I am trying to filter a List of strings based on the number of words in each string. I am assuming that you would trim any white-space at the ends of the string, and then count the number of spaces left in the string, so that WordCount = NumberOfSpaces + 1. Is that the most efficient way to do this? I know that for filtering based on character count the following is working fine...just cant figure out how to write it succinctly using C#/LINQ.
if (checkBox_MinMaxChars.Checked)
{
    int minChar = int.Parse(numeric_MinChars.Text);
    int maxChar = int.Parse(numeric_MaxChars.Text);
    myList = myList.Where(x => 
                              x.Length >= minChar && 
                              x.Length <= maxChar).ToList();
}
Any ideas of for counting words?
UPDATE: This Worked like a charm...Thanks Mathew:
int minWords = int.Parse(numeric_MinWords.Text);
int maxWords = int.Parse(numeric_MaxWords.Text);
sortBox1 = sortBox1.Where(x => x.Trim().Split(new char[] { ' ' }, StringSplitOptions.RemoveEmptyEntries).Count() >= minWords &&
                               x.Trim().Split(new char[] { ' ' }, StringSplitOptions.RemoveEmptyEntries).Count() <= maxWords).ToList();
                I would approach it in a more simplified manner since you have indicated that a space can be used reliably as a delimiter like so:
var str = "     the string to split and count        ";
var wordCount = str.Trim().Split(new char[] { ' ' }, StringSplitOptions.RemoveEmptyEntries).Count();
EDIT:
If optimal perforamnce is necessary and memory usage is a concern you could write your own method and leverage IndexOf() (although there are many avenues for implementation on a problem like this, I just prefer reuse rather than from-scratch code design):
    public int WordCount(string s) {
        const int DONE = -1;
        var wordCount = 0;
        var index = 0;
        var str = s.Trim();
        while (index != DONE) {
            wordCount++;
            index = str.IndexOf(" ", index + 1);
        }
        return wordCount;
    }
                        You approach to counting words is ok. String.Split will give similar result for more memory usage.

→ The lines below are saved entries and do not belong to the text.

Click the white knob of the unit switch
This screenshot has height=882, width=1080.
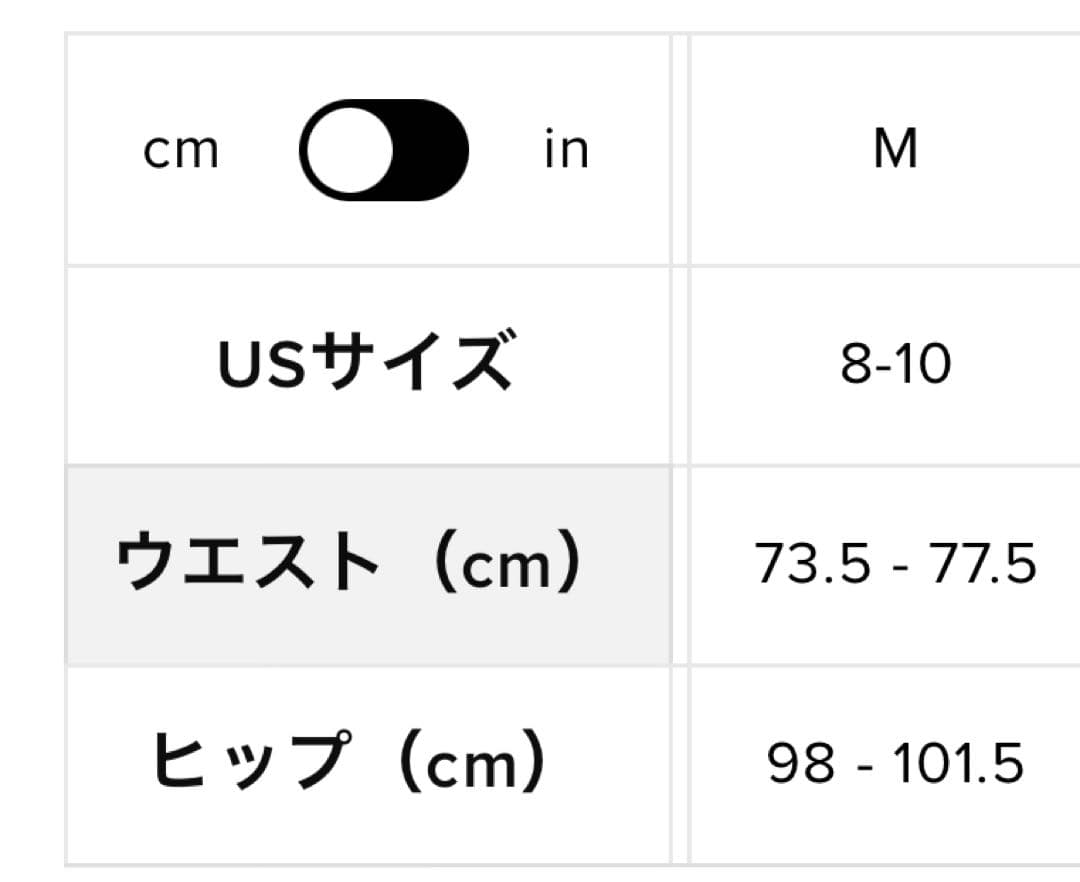point(349,150)
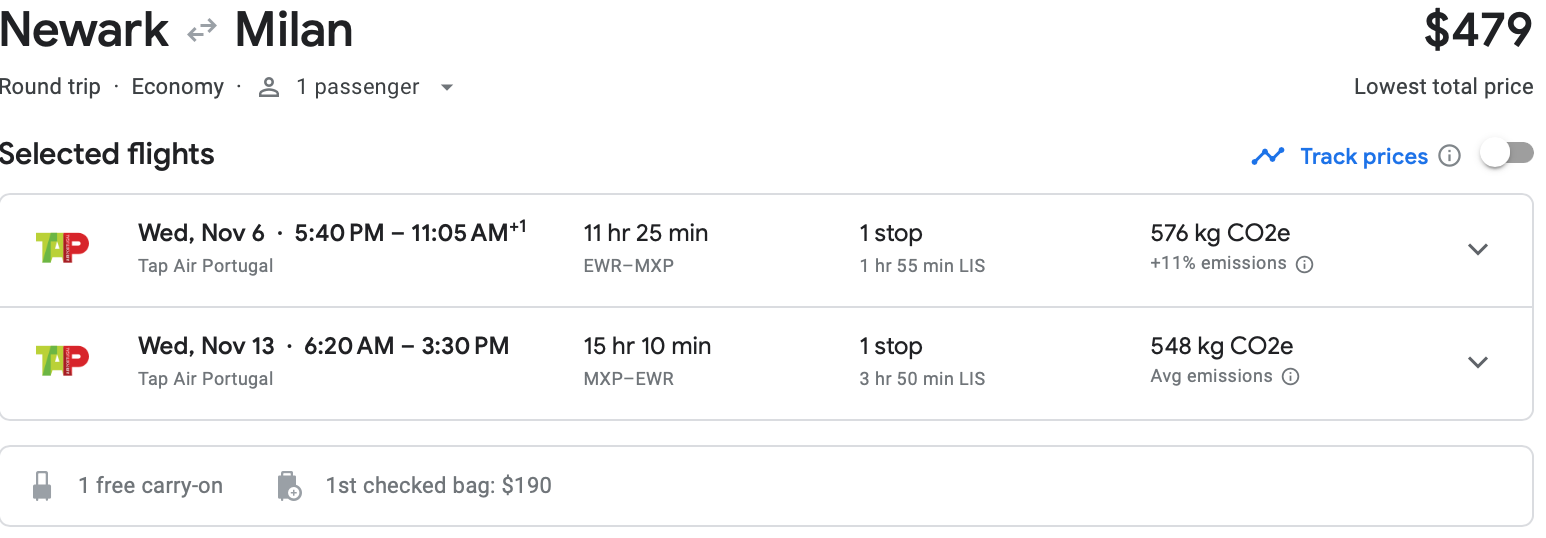Viewport: 1546px width, 538px height.
Task: Click the $479 lowest total price
Action: (x=1477, y=31)
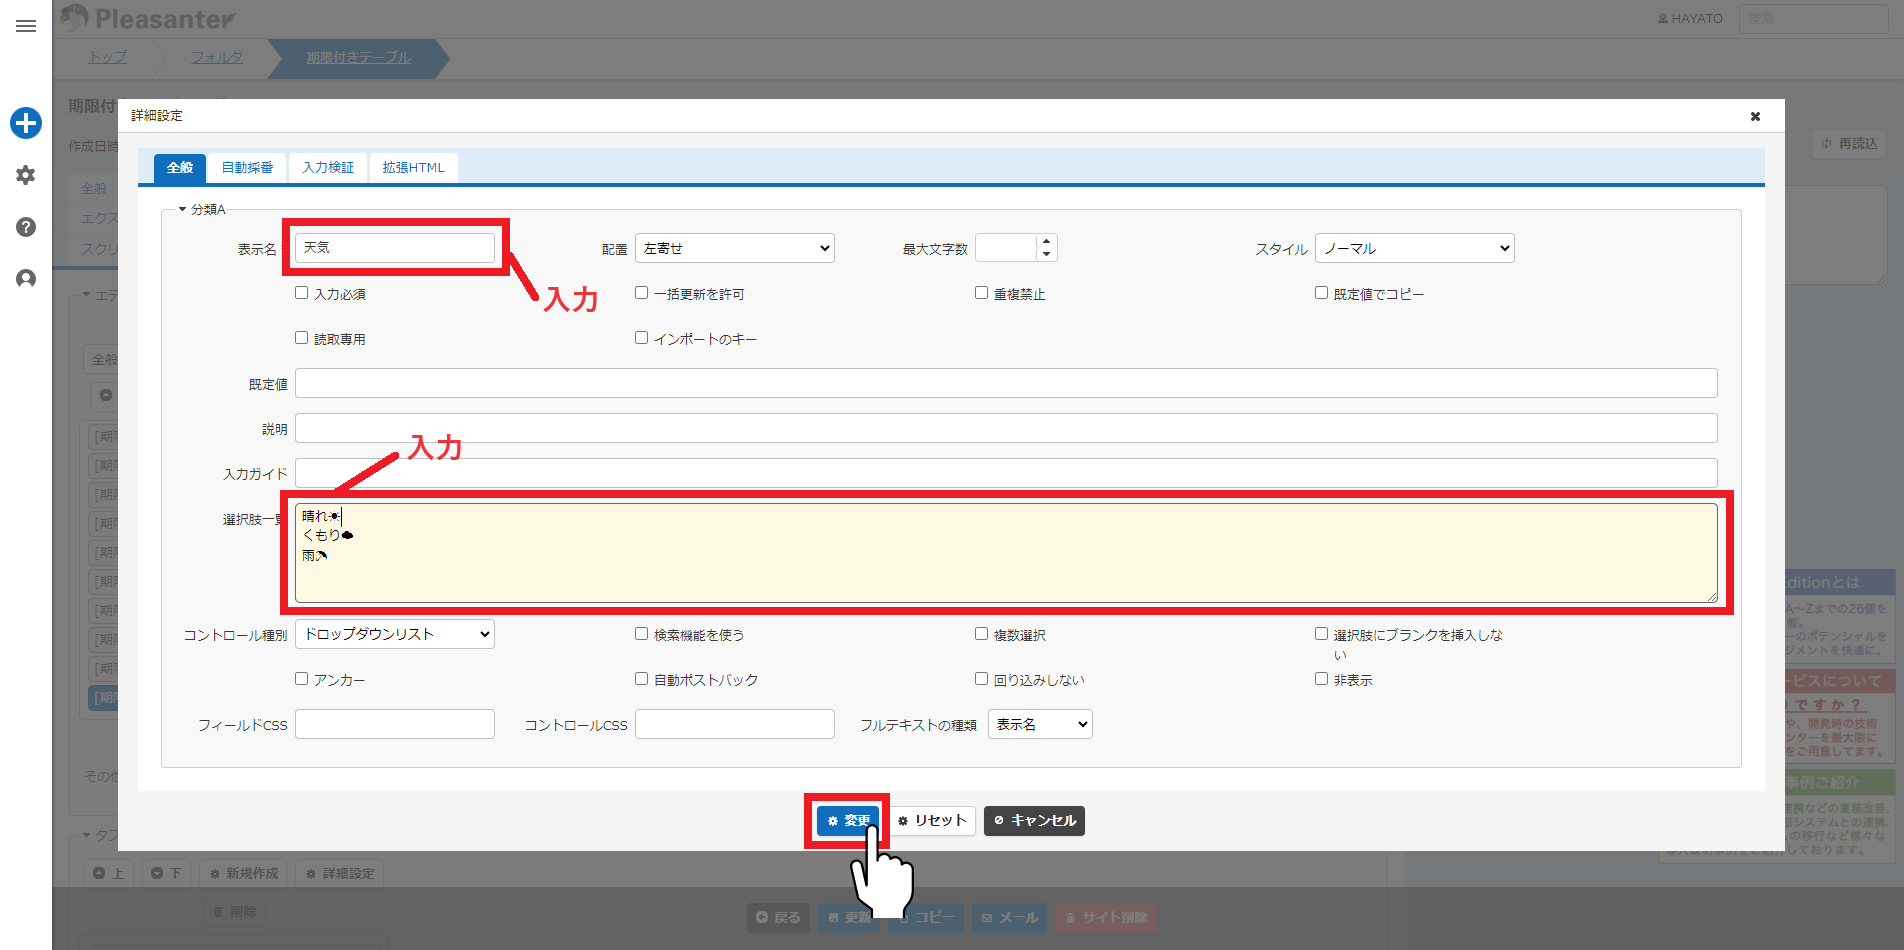Click the blue plus create icon
Screen dimensions: 1904x950
point(26,123)
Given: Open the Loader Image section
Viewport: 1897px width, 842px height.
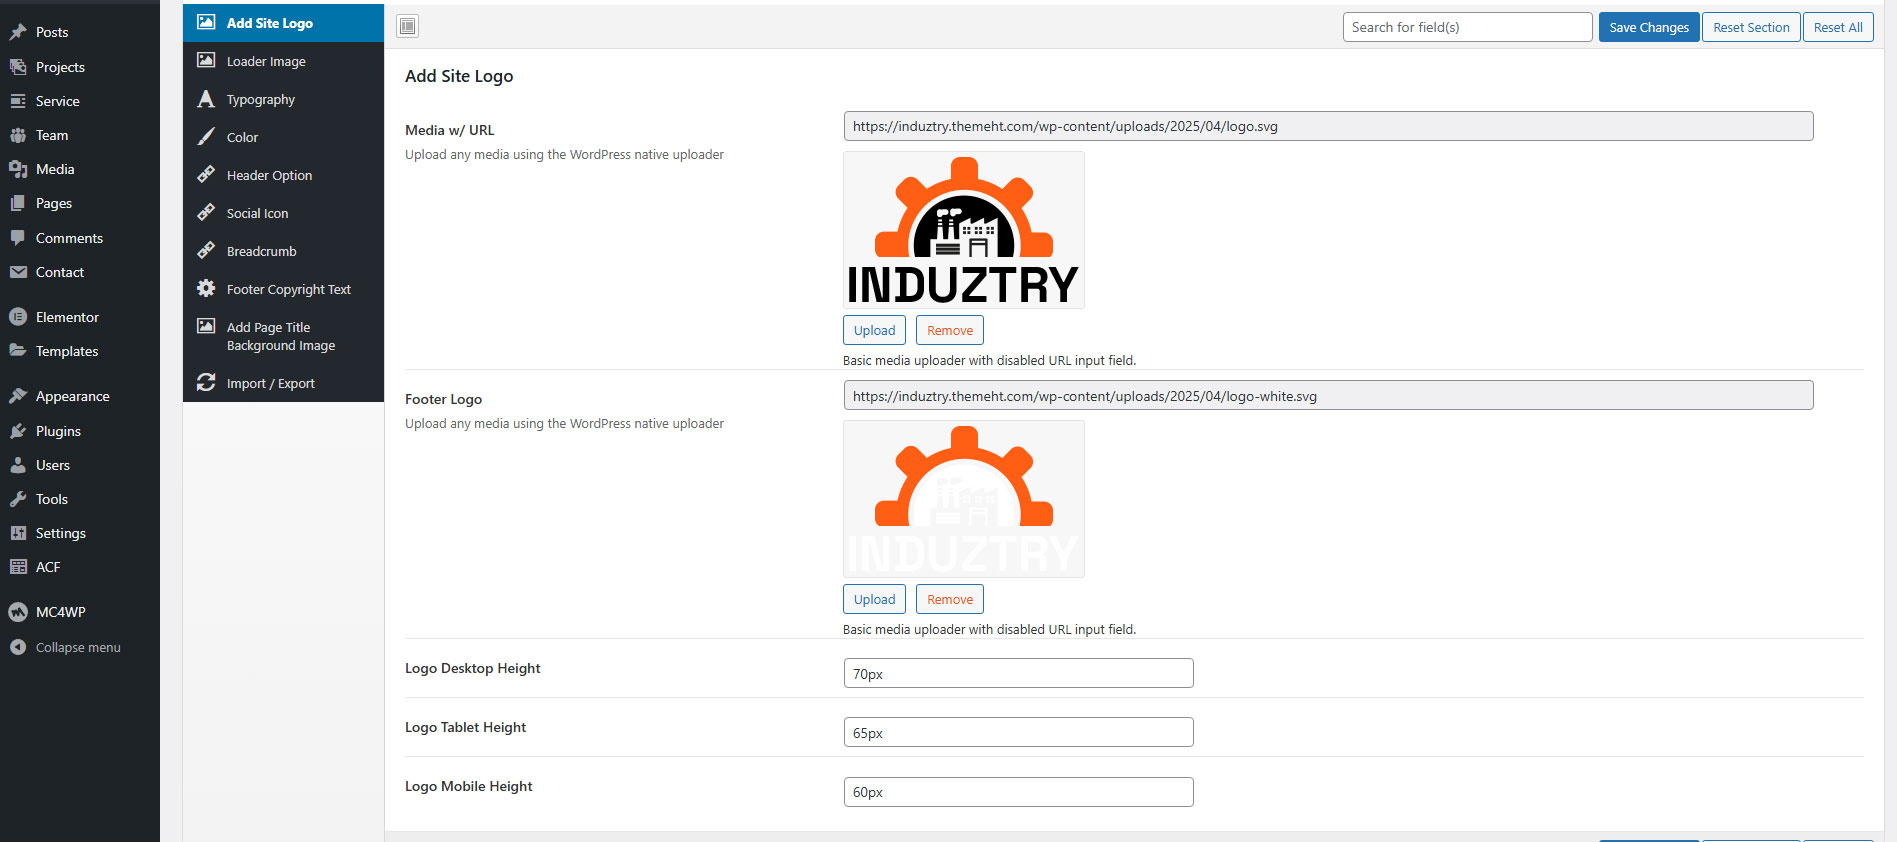Looking at the screenshot, I should pos(266,61).
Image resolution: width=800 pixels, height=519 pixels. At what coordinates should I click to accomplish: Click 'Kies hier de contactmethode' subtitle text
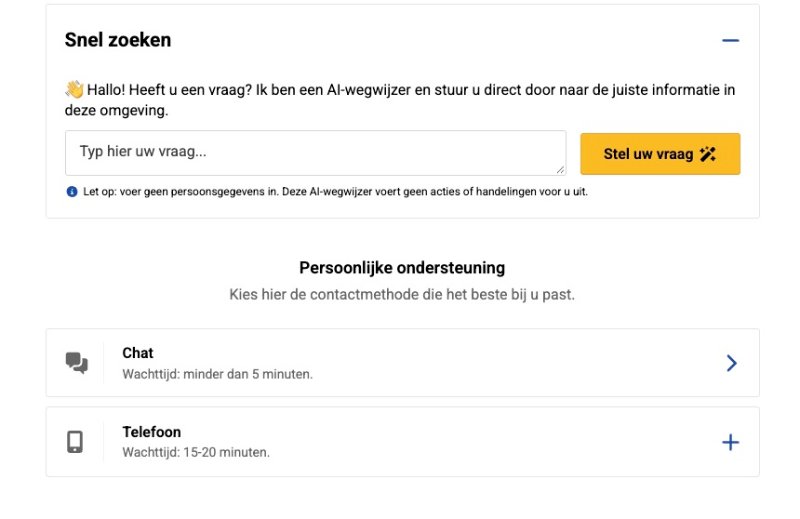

Than just implement your int WordCount(string text) function and pass it to Where:
myList.Where(s => WordCount(s) > minWordCount)
                        You want all strings with word-count in a given range?
int minCount = 10;
int maxCount = 15;
IEnumerable<string> result = list
    .Select(String => new { String, Words = String.Split() })
    .Where(x => x.Words.Length >= minCount
             && x.Words.Length <= maxCount)
    .Select(x => x.String);
                        how about splitting the string to an array using space and counting that?